Review of Legal Documents
A review of certain legal documents (such as statutes, shareholders' agreements, etc.) is necessary to anticipate potential obstacles to the operation. For instance, if the company's capital is fragmented, meaning it is shared among many small shareholders—often the case with startups—there may be risks of encountering shareholders who do not want to sell. If these shareholders have veto power, they could delay or even completely block the sale process. Reviewing these legal documents ensures the "liquidity" of the capital before entering the sale process. This step responds to the need for clarity and transparency expressed by investment funds.

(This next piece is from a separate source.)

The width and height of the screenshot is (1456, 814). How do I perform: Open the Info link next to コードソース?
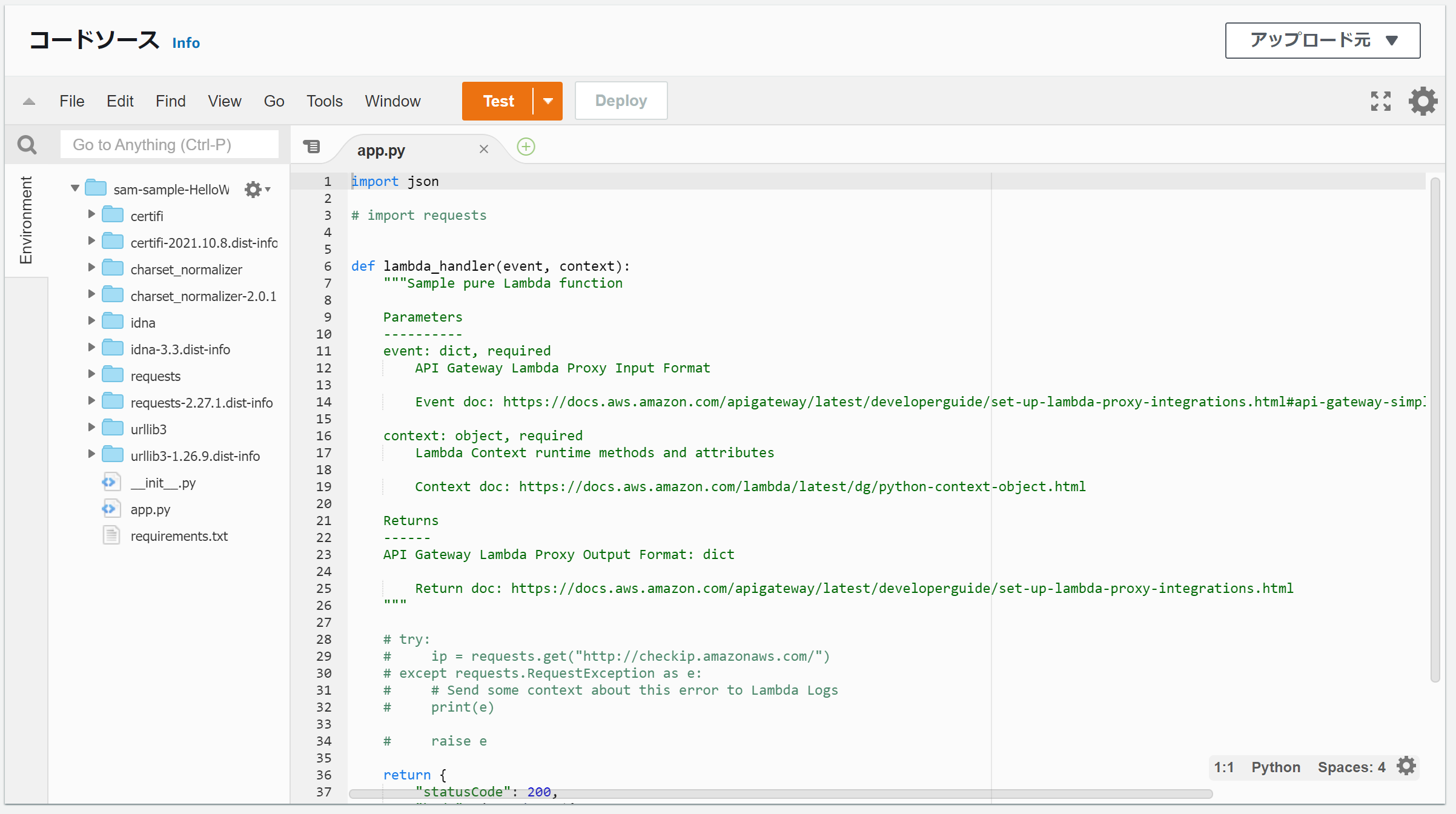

Analysis of the "Target" Company
Various presentation documents outlining the activities of the "target" company should be prepared, highlighting the company's strengths and weaknesses, as well as development prospects. Buyers do not appreciate discovering hidden problems that could lead to the abandonment of the project by the candidate or a significant reduction in the proposed price. There are three key documents to be prepared by the seller:
- Information Memorandum: A confidential document—between 20 and 50 pages—gathering all essential and characteristic data about the company being sold: activities, client structure, financial, social, and tax situation, pricing, market positioning, etc.
- Teaser: A 1- to 2-page anonymized summary of the Information Memorandum, sent to potential candidates with a code name attached.
- NDA (Non-Disclosure Agreement): A confidentiality agreement binding potential candidates.
The teaser and NDA are first sent to the potential buyer. If the buyer confirms interest in the previously anonymous company, they sign the NDA to receive the Information Memorandum. The goal here is to preserve the confidentiality of the data related to the company being sold.
Targeting Potential Buyers
Targeting potential buyers, both in France and internationally (employees of the company, family members of the business owner, investment funds, industrial players, or individuals). To do so, firms specializing in mergers and acquisitions use databases and software tools that help identify and select market players who are interested in the target company, and who will then be approached by the M&A advisor.
If the company to be sold is in difficulty, the business owner will also need to rely on an accountant with a department specializing in restructuring, in order to manage the terms of the sale and protect both the business and the owner’s personal assets.